-- Raw data --
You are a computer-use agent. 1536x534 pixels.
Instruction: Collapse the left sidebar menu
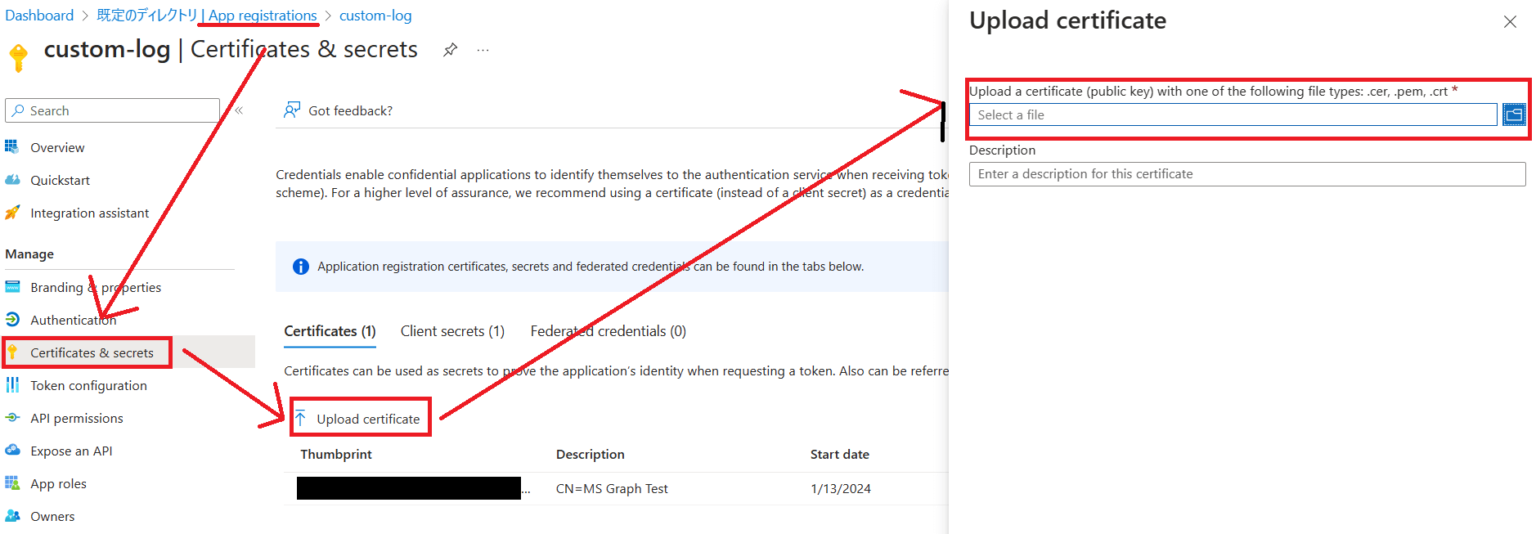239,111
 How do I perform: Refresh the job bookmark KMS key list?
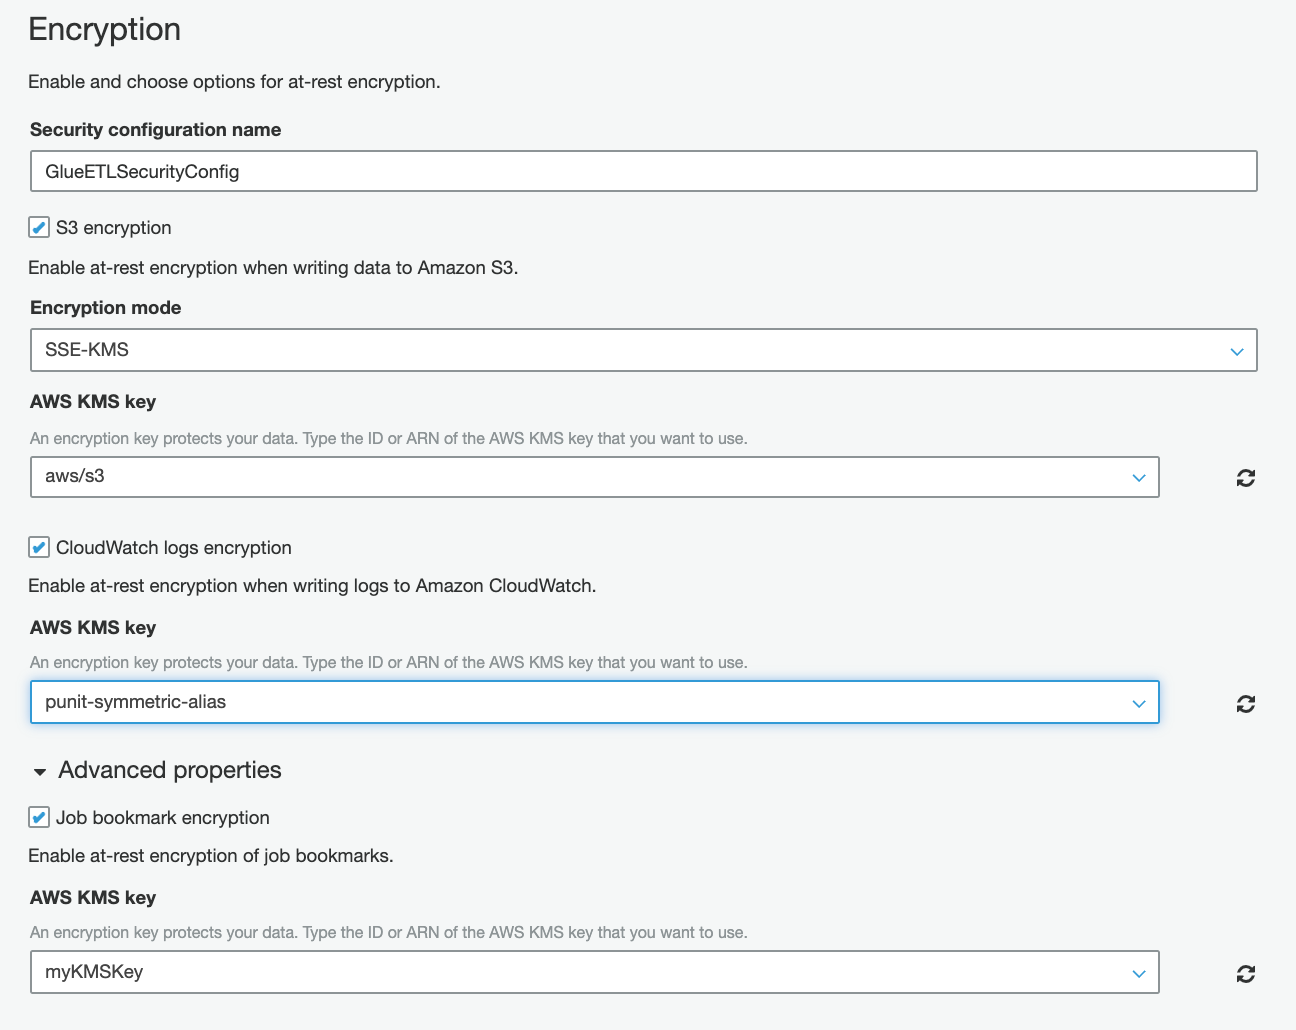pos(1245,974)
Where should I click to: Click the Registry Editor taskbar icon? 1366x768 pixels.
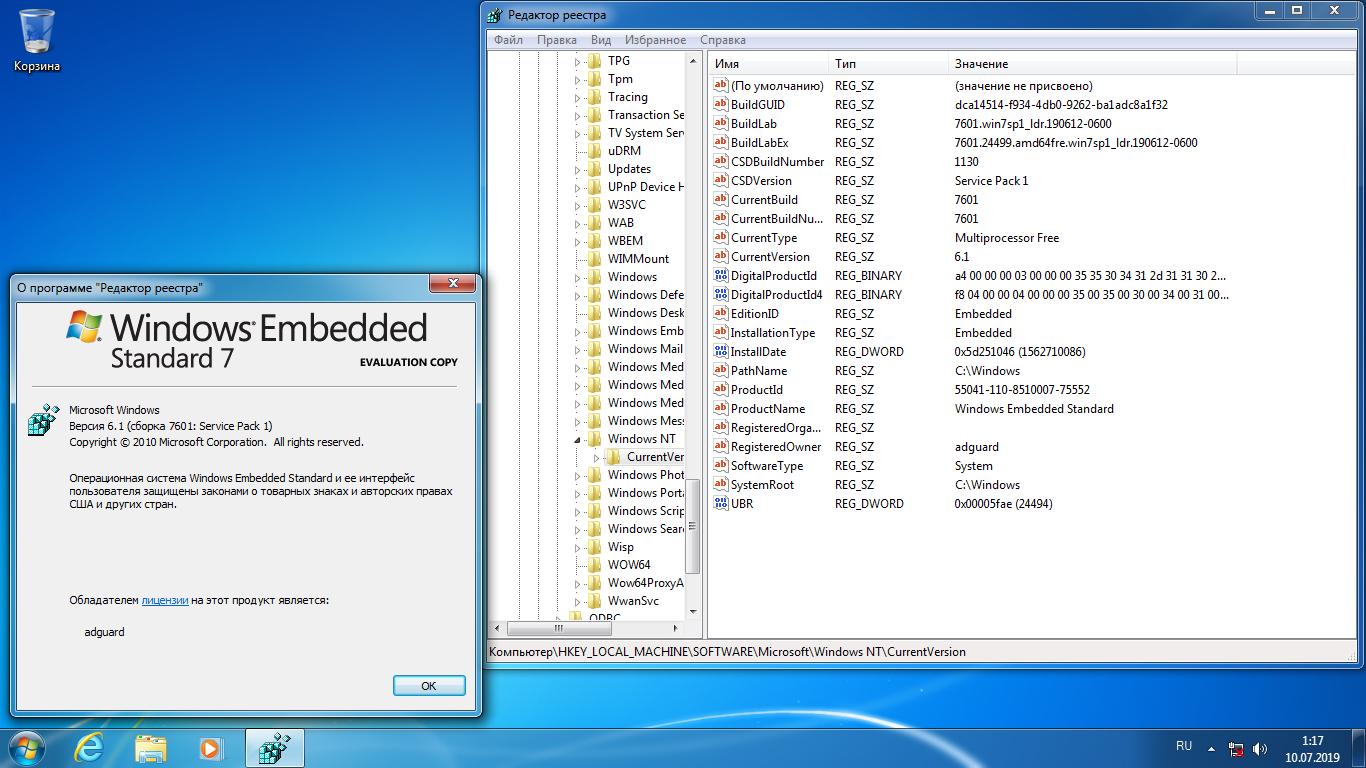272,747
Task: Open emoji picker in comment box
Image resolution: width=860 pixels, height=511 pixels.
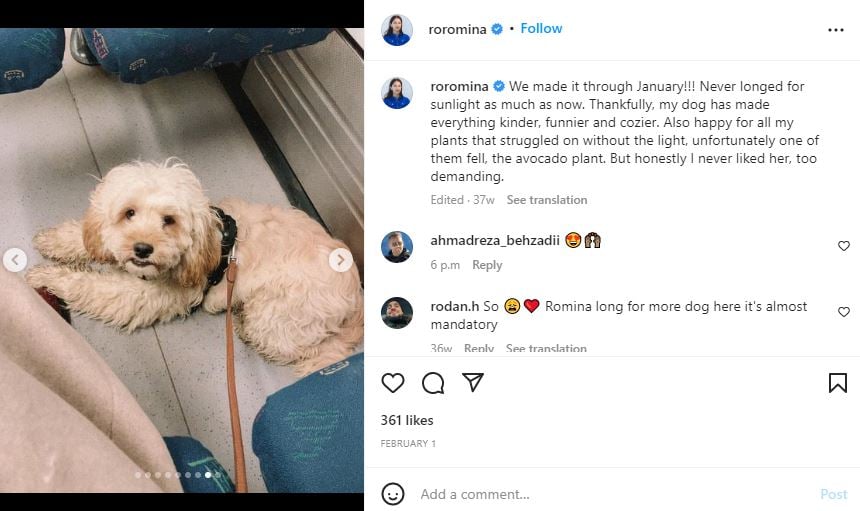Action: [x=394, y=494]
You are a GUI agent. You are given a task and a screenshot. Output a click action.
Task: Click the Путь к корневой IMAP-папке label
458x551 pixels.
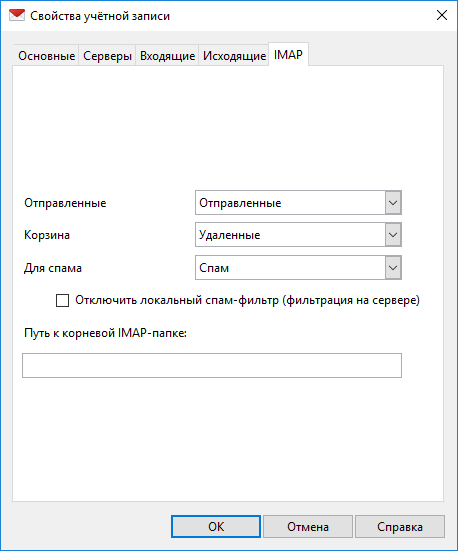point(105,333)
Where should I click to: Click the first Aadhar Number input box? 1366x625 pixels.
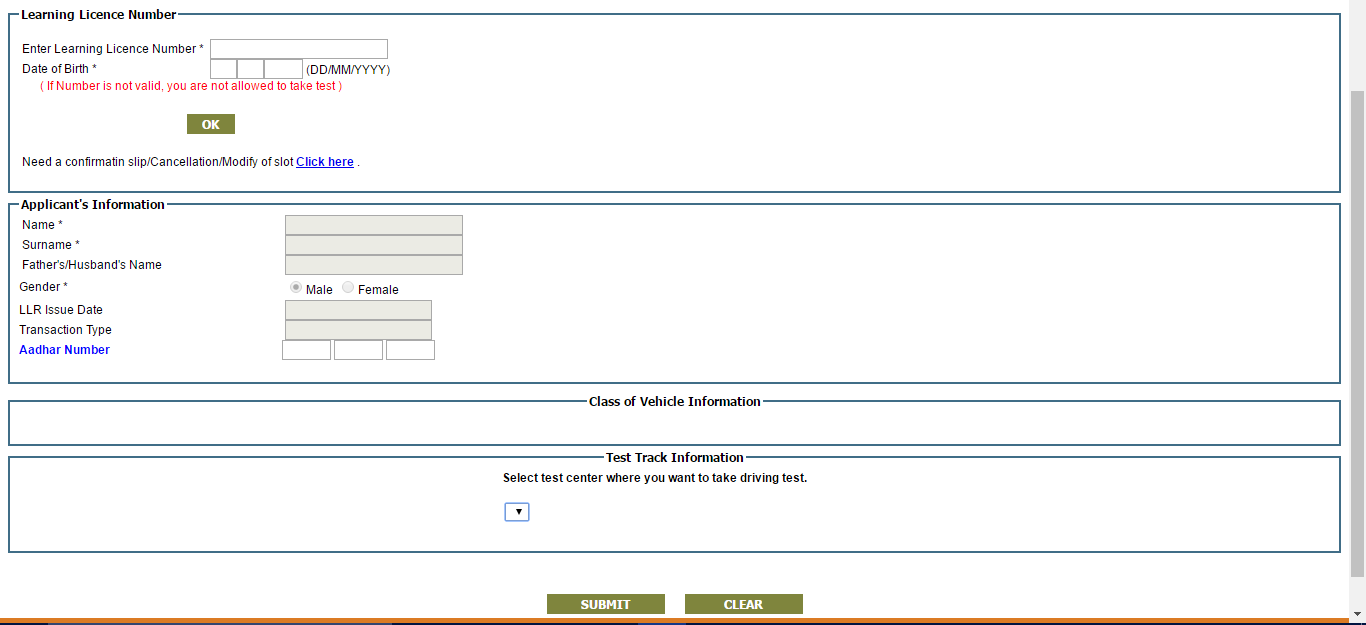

-- Exercise details --
Work out how many lines of the entries include the word "agent", and respond with that number and nothing more.

-- Output below --
2